Through Novoselic still tools around Seattle in his battered Volkswagen van, and the band still practices in a weathered, unfinished warehouse space where, until recently, squatters were hydroponically growing marijuana in the basement, Nirvana can feel its own fame breathing down its neck. Though Grohl still dresses like an outdoorsy ragamuffin-hunting caps and saggy-assed long johns-he admits to giving Madonna prank calls from Europe. Now, that's budding rock star decadence at its finest.

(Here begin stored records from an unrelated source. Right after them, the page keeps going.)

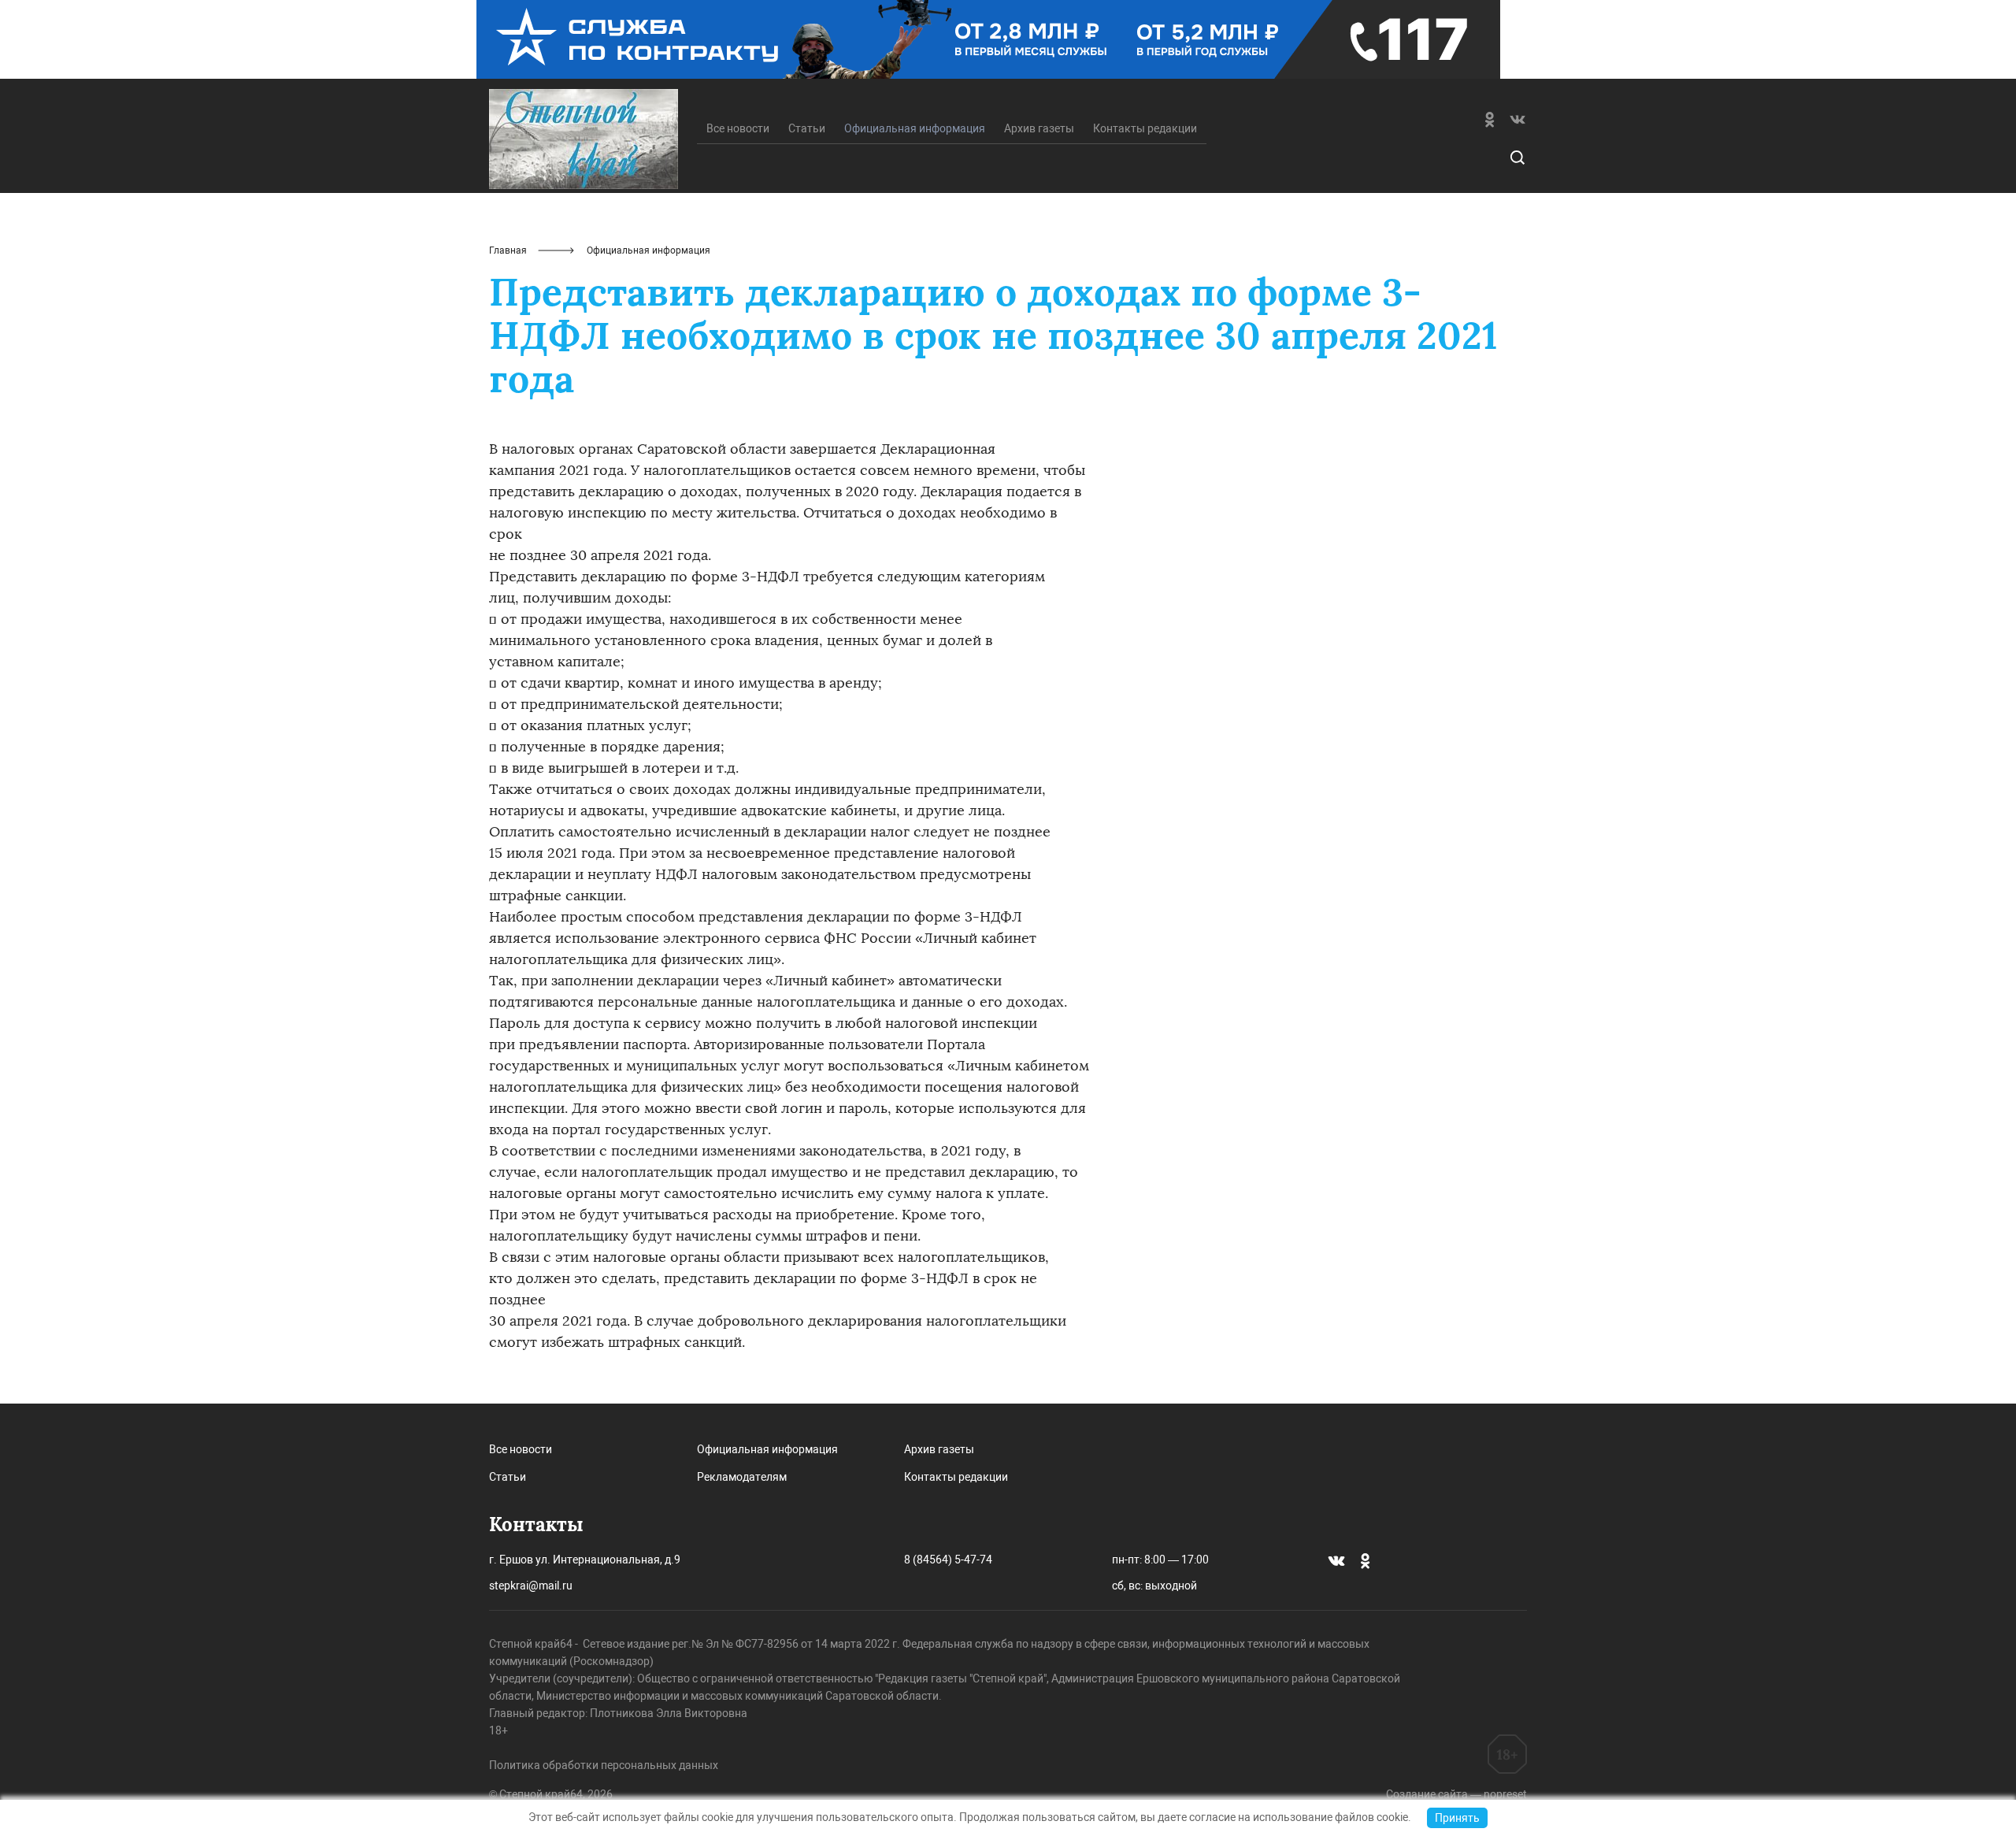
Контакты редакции (1145, 128)
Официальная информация (767, 1449)
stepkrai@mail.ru (531, 1585)
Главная (508, 250)
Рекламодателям (742, 1477)
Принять (1457, 1818)
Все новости (737, 128)
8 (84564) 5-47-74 (948, 1559)
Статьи (806, 128)
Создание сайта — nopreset (1456, 1794)
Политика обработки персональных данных (603, 1765)
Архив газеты (1039, 128)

"It's not that great being on MTV 20 times a day," Cobain says, not in a bratty way, but earnestly, "It's great for record sales, but I wish there was some kind of contract you could draw up where there was only a certain amount of time they could play you in a week."

"And when people write about you, everything gets screwed up," Novoselic says.

"I don't believe anything that's written about anyone anymore," Grohl adds. "You just have to read it and form your own perspective."

"It's amazing the shit people can get away with," Cobain says. "I don't understand. If I had known about all this crap, I would've thought twice about putting myself in the public eye so much. I had no idea people could abuse you so much.

"I don't even care about the band as much as I used to. I know that sounds shitty, but the band used to be the only thing that was important to me in my life, and now, I have a wife and a child. I still love the band, but it isn't the only thing I'm living for."

But the fact remains that for millions of people, Nirvana's music is something that makes a difference, something that takes them higher. Realizing their position, do the guys still manage to have fun?

"Yes!" the trio emphatically exclaims, without even a second thought.